色彩
■ 48.アレな奴

「白哉様が近くに来ると、飛んで行って白哉様の羽織を掴んでくっついて回っていたから、試しに羽織を脱いで姿を消したら「父上が羽織になっちゃった!!どうやったら元に戻るの?」と泣きながらルキアさんに報告に来たとか。その後咲夜様が教えた適当な呪文を信じて白哉様が戻るまで羽織の前でずっと唱えていたらしいな。あとは・・・。」


『いや、深冬、もういいです。解りました。だからもう話すのは止めて・・・。』
「そうか?」
『うん・・・。君が僕の話を相当聞かされていることがよく解った。』


「聞けば聞くほど青藍は阿呆だということしか見えてこない。」
「そうみたいね。」
深冬と雪乃は呆れたように言う。
『別にいいよ。どうせ僕は阿呆です。』
青藍はそう言って唇を尖らせた。


「・・・ふ、ふふ。あはは!!!」
するとそこまでポカンと青藍たちの様子を見ていた八重が突然笑い出した。
一同はそれに目を丸くする。
『八重殿・・・?』


「・・・ふふふ。はぁ、おかしい。」
涙目になりながら八重は笑う。
「ふふ。青藍様ったら、それが本当のお姿なのですね。この間とは別人ですわ。雪乃も深冬も、それから豪紀も。青藍様の前では色々な表情を見せてくれる・・・。豪紀などそのような姿を見るのは何年ぶりやら・・・。」
目もとの涙を指先で拭いながら、八重は穏やかに言った。


「・・・母様、余計なことは言わないでください。」
「あら、本当のことじゃないの。貴方はいつも肩に力が入っているのに、今は、こんなに力を抜いている。雪乃だって、私の前であんな姿を見せたことはなくてよ。」


「八重様・・・。大変お見苦しい姿をお見せいたしました・・・。」
八重に笑われて雪乃は恥ずかしそうに言う。
「ふふ。いいのよ。・・・そう。雪乃は、そう言う子だったのね・・・。気が強いのは解っていたけれど、まさか、青藍様にげんこつを落とすとは・・・。」
八重は再びおかしそうに体を震わせる。


「それは・・・青藍のせいで八重様に笑われたじゃない。
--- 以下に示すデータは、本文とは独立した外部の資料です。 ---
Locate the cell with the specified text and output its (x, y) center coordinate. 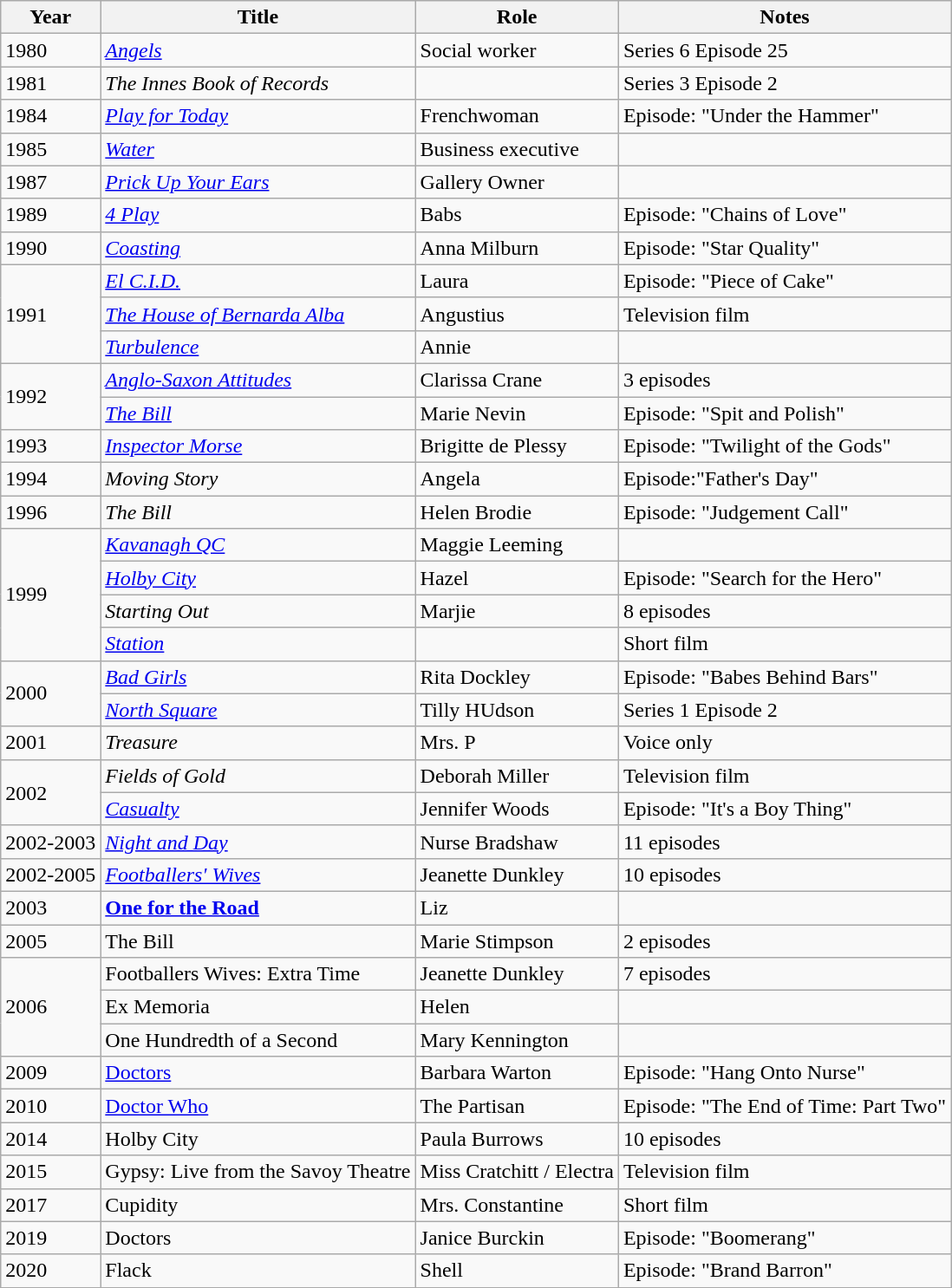
Episode: "Star Quality" (784, 248)
One Hundredth of a Second (258, 1040)
Episode: "Judgement Call" (784, 512)
Shell (517, 1271)
Angels (258, 50)
Year (50, 17)
1996 (50, 512)
Episode:"Father's Day" (784, 479)
Prick Up Your Ears (258, 182)
2020 (50, 1271)
4 Play (258, 215)
Bad Girls (258, 677)
The Innes Book of Records (258, 83)
Paula Burrows (517, 1139)
1980 (50, 50)
Janice Burckin (517, 1238)
2006 (50, 1007)
Episode: "Spit and Polish" (784, 414)
Nurse Bradshaw (517, 842)
8 episodes (784, 611)
1981 (50, 83)
Babs (517, 215)
Clarissa Crane (517, 380)
El C.I.D. (258, 281)
Miss Cratchitt / Electra (517, 1172)
Annie (517, 347)
Marie Nevin (517, 414)
Episode: "Twilight of the Gods" (784, 447)
Episode: "Search for the Hero" (784, 578)
2002-2005 (50, 875)
Episode: "Brand Barron" (784, 1271)
1985 (50, 149)
1994 (50, 479)
Gallery Owner (517, 182)
Gypsy: Live from the Savoy Theatre (258, 1172)
Footballers Wives: Extra Time (258, 975)
Casualty (258, 809)
2002-2003 (50, 842)
Water (258, 149)
Liz (517, 908)
Deborah Miller (517, 776)
Treasure (258, 743)
2009 (50, 1073)
Coasting (258, 248)
Laura (517, 281)
2003 (50, 908)
3 episodes (784, 380)
Helen Brodie (517, 512)
Angela (517, 479)
Night and Day (258, 842)
Episode: "Chains of Love" (784, 215)
Tilly HUdson (517, 710)
11 episodes (784, 842)
One for the Road (258, 908)
1992 (50, 396)
2005 (50, 941)
2019 (50, 1238)
Cupidity (258, 1205)
Angustius (517, 314)
2015 (50, 1172)
Marie Stimpson (517, 941)
1990 (50, 248)
Helen (517, 1007)
Play for Today (258, 116)
North Square (258, 710)
Anglo-Saxon Attitudes (258, 380)
Footballers' Wives (258, 875)
Mrs. Constantine (517, 1205)
Ex Memoria (258, 1007)
Role (517, 17)
Episode: "Hang Onto Nurse" (784, 1073)
Episode: "Babes Behind Bars" (784, 677)
2017 (50, 1205)
Barbara Warton (517, 1073)
1987 (50, 182)
Maggie Leeming (517, 545)
Notes (784, 17)
1999 (50, 595)
The House of Bernarda Alba (258, 314)
Mrs. P (517, 743)
Episode: "Boomerang" (784, 1238)
Mary Kennington (517, 1040)
Episode: "The End of Time: Part Two" (784, 1106)
Episode: "Piece of Cake" (784, 281)
2000 (50, 694)
The Partisan (517, 1106)
Voice only (784, 743)
Episode: "It's a Boy Thing" (784, 809)
2014 (50, 1139)
Series 3 Episode 2 (784, 83)
Episode: "Under the Hammer" (784, 116)
Inspector Morse (258, 447)
Series 1 Episode 2 (784, 710)
1989 (50, 215)
Business executive (517, 149)
1993 (50, 447)
1991 (50, 314)
Kavanagh QC (258, 545)
7 episodes (784, 975)
Anna Milburn (517, 248)
1984 (50, 116)
Frenchwoman (517, 116)
Fields of Gold (258, 776)
Station (258, 644)
Marjie (517, 611)
Brigitte de Plessy (517, 447)
Hazel (517, 578)
Flack (258, 1271)
Starting Out (258, 611)
2001 (50, 743)
2 episodes (784, 941)
Jennifer Woods (517, 809)
2010 (50, 1106)
Rita Dockley (517, 677)
Title (258, 17)
Doctor Who (258, 1106)
Turbulence (258, 347)
Social worker (517, 50)
Series 6 Episode 25 (784, 50)
2002 (50, 792)
Moving Story (258, 479)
」
雪乃は拗ねたように言う。
『えぇ?僕のせいじゃないよ、雪乃が僕にげんこつするからだよ。』
「そうされる原因を作ったのは青藍だわ。大体、何度口で言っても理解しないのが悪いのよ。」


『だからって殴らなくてもいいじゃないか。・・・そういうことすると、僕は橙晴にゴーサインを出しちゃうんだから。』
「な!?」
青藍の言葉に雪乃は固まる。


『僕が待てを解けば、すぐにでも食べられちゃうわけだけれど。あーあ。雪乃、可哀そうに。』
「い、いや、それは、その・・・。」


『僕はやられっぱなしで居るような性分じゃないんだよ。あとで、橙晴をけしかけておこうっと。』
青藍は楽しげに言う。


「青藍様、やっぱり意地が悪いのよね。」
「一筋縄ではいかないのよね。」
「深冬、本当に彼奴でいいのか?」
「・・・たまに考え直したくなりますが。」
「お前、凄い奴だな・・・。」


「・・・なによ。深冬相手にはへたれの癖に。」
『いいんだよ、僕は。別に橙晴のように飢えてないもん。』
「嘘おっしゃい。貴方が何を思っているか、深冬に話してあげてもいいのよ?」


『それは、駄目だけど。そんなことをしたら、本当に橙晴けしかけるから。ていうか、僕が勝手に君たちを婚約させちゃうよ?』
「そんなことをすれば、深冬に話すわよ?」
二人はそう言ってにらみ合う。


「・・・お前ら、不毛な争いは止めろ。どっちもどっちだ。」
「そうみたいですわ。どうやら雪乃様も阿呆なようね。」
「あら、阿呆でなければ青藍様の友人何てやっていられませんわ。」


「・・・確かにそうだな。雪乃様も早く諦めればいいのに。」
「深冬様、悟っているわよねぇ。」
「青藍だけじゃなくて、橙晴もアレな奴なのだ・・・。」
深冬は苦笑する。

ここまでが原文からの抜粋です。